● Instructions for the task: Could you copy every line of the data that contains "grid"?

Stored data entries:
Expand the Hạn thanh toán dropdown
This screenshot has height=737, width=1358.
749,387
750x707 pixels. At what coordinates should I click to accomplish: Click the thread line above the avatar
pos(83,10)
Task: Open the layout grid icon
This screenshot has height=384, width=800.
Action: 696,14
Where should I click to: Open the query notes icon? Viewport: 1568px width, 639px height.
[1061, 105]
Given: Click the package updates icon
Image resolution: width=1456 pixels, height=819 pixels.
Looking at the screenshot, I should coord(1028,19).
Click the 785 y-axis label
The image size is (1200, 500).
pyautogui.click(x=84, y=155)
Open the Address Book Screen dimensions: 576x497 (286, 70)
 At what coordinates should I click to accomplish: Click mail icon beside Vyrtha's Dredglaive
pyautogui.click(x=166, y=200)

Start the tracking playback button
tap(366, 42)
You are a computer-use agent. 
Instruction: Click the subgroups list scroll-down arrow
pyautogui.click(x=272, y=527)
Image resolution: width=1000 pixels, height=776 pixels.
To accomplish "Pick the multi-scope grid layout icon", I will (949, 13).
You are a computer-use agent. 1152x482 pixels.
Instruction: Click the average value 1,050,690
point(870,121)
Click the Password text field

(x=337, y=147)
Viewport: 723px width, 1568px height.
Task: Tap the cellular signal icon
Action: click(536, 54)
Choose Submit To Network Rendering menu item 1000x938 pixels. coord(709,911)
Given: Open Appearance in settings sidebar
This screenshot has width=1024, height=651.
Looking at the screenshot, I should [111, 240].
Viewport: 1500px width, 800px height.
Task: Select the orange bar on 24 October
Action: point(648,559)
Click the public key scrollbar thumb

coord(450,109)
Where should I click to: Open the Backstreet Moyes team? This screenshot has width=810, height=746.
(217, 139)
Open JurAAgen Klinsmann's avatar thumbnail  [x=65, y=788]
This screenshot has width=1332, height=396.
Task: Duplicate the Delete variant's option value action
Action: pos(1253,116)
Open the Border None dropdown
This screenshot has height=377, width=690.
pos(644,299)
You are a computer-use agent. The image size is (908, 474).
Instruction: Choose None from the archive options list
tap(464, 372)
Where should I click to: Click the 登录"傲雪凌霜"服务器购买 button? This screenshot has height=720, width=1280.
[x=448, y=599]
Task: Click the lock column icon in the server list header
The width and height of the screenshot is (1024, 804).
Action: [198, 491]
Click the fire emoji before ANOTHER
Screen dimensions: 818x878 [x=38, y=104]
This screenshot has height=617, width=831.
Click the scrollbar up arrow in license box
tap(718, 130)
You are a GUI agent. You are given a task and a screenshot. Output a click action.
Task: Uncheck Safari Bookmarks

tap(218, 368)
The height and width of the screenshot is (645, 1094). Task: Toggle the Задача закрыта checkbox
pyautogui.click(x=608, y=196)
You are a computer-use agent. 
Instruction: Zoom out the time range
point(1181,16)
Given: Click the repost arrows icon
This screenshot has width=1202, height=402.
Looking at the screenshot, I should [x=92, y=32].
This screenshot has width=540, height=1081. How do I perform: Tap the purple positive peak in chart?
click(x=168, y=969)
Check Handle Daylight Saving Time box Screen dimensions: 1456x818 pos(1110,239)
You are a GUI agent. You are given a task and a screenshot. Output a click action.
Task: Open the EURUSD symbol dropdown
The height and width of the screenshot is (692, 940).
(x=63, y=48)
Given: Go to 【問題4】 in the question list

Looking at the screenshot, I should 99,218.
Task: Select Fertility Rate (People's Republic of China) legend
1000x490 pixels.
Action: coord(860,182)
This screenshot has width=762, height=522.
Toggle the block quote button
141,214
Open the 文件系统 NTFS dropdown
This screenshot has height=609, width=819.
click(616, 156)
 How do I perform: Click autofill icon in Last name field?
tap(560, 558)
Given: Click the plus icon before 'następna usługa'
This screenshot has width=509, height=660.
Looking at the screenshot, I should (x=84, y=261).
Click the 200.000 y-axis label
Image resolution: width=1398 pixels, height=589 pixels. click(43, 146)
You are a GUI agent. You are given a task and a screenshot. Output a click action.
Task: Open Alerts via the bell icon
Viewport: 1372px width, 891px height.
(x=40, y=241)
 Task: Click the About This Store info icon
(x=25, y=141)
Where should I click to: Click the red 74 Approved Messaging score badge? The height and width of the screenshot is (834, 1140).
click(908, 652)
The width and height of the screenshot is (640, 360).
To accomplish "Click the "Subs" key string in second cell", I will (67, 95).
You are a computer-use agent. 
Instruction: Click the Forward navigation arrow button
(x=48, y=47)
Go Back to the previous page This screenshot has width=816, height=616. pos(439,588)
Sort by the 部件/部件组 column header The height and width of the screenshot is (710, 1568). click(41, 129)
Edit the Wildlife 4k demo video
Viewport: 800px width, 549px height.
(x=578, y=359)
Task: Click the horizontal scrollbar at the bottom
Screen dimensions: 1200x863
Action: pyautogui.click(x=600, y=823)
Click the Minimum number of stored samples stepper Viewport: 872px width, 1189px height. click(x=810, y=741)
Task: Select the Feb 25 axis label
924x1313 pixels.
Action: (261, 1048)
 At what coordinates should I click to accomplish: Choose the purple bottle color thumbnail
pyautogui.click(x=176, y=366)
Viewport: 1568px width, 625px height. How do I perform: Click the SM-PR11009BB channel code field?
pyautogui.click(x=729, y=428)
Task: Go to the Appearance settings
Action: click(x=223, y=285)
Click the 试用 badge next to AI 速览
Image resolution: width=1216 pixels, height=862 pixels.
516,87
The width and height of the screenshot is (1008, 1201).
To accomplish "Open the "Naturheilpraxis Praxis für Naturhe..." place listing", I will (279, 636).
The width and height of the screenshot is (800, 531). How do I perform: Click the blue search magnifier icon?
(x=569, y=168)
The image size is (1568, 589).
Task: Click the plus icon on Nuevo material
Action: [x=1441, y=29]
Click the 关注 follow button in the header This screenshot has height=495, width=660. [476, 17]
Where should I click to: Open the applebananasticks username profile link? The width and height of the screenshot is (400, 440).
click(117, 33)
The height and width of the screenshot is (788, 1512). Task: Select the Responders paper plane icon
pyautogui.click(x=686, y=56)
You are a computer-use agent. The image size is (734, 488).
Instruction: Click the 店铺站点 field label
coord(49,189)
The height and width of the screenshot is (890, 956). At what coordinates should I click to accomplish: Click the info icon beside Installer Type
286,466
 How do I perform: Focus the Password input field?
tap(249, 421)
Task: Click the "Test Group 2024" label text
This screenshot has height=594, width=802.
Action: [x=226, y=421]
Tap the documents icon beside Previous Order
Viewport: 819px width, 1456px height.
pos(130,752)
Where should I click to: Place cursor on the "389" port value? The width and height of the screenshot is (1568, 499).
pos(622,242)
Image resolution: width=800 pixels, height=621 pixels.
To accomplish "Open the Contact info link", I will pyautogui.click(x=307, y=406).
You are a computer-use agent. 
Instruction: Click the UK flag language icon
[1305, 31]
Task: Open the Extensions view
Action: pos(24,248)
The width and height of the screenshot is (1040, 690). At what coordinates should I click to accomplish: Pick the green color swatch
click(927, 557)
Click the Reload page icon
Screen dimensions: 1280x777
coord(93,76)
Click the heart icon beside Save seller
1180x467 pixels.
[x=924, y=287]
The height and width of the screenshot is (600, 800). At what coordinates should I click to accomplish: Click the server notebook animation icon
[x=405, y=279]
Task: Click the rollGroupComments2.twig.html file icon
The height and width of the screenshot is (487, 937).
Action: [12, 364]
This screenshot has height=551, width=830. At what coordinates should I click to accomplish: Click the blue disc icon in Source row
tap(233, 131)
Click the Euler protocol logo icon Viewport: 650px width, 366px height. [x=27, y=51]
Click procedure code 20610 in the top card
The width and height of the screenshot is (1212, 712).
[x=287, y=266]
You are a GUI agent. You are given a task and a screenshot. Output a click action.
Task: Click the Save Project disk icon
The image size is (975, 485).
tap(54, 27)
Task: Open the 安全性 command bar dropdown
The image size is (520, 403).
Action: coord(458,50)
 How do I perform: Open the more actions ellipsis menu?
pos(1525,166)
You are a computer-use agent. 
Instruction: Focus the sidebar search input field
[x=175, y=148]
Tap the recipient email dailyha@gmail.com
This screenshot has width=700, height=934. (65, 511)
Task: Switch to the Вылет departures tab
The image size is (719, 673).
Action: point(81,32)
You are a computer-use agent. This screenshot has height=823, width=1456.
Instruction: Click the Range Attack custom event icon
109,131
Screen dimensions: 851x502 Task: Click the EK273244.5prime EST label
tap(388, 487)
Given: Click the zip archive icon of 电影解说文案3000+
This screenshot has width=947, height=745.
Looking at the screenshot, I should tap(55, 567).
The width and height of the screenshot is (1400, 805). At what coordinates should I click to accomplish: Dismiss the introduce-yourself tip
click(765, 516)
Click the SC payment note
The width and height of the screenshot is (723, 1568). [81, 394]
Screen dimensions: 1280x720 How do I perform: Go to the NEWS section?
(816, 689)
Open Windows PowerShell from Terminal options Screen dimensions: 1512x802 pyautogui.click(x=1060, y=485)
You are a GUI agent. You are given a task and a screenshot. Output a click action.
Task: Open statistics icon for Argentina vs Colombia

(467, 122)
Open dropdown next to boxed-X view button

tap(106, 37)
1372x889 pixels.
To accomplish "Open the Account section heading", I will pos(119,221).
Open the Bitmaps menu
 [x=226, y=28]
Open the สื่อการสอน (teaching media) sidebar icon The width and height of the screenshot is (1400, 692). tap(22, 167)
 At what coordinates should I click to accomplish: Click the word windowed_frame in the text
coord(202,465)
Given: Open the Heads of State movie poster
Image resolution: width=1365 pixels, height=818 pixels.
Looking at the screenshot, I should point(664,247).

● Result for this task:
Task: Open the layout grid icon
To accomplish "Pick the multi-scope grid layout icon", I will (949, 13).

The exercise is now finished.